Wherever a line in the records contains the word "Paprika", return that line.

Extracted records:
■ ■ ■ ■

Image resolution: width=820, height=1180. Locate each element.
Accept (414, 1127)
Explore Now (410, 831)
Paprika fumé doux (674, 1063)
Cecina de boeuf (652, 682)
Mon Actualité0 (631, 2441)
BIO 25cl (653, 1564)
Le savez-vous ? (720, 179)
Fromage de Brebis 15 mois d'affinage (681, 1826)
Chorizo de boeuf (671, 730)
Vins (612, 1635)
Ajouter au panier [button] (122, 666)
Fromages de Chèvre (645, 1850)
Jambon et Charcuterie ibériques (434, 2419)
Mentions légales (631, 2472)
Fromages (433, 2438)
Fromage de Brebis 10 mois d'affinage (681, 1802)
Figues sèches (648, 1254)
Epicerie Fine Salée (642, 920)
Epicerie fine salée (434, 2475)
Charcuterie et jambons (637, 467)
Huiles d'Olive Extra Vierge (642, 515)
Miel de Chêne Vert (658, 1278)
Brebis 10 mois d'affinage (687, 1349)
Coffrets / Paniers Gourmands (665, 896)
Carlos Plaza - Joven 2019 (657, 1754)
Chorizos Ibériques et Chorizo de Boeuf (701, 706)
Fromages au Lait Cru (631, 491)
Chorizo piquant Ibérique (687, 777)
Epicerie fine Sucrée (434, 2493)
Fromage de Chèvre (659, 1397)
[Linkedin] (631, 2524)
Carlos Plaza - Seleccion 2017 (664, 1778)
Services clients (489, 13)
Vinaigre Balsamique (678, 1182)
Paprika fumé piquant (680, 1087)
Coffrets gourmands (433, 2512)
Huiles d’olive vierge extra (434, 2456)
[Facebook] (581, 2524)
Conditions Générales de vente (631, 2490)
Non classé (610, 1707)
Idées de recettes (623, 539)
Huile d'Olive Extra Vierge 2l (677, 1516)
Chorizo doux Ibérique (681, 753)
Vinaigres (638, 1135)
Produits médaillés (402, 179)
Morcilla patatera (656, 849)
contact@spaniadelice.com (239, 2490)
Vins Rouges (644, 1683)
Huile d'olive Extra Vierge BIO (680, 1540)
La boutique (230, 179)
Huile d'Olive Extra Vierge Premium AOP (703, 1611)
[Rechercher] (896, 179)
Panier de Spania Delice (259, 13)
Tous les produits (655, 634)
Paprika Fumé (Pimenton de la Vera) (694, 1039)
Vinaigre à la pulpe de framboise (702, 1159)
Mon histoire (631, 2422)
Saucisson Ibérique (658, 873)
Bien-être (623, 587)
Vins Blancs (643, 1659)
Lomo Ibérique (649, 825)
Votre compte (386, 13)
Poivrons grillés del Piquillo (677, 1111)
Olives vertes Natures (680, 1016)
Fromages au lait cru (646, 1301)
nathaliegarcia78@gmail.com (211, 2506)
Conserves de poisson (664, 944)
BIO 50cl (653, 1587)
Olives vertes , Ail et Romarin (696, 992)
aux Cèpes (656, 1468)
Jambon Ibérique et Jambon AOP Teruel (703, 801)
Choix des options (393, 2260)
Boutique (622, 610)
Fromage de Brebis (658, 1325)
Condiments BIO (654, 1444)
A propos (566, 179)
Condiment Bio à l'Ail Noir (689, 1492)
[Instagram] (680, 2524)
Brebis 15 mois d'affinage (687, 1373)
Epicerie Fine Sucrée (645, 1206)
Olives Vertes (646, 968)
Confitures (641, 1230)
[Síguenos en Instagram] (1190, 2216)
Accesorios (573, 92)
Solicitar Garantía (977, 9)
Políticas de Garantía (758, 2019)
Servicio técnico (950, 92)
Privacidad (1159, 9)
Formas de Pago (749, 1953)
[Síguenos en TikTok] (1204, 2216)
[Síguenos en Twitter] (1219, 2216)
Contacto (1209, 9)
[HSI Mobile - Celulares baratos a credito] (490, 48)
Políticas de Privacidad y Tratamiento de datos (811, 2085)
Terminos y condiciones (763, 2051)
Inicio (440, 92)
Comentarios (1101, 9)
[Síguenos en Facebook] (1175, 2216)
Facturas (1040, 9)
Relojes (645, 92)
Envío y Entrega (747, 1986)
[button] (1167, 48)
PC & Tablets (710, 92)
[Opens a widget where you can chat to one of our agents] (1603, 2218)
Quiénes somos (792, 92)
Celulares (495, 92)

■ ■ ■ ■

Answer for this exercise:
Paprika fumé doux (674, 1063)
Paprika fumé piquant (680, 1087)
Paprika Fumé (Pimenton de la Vera) (694, 1039)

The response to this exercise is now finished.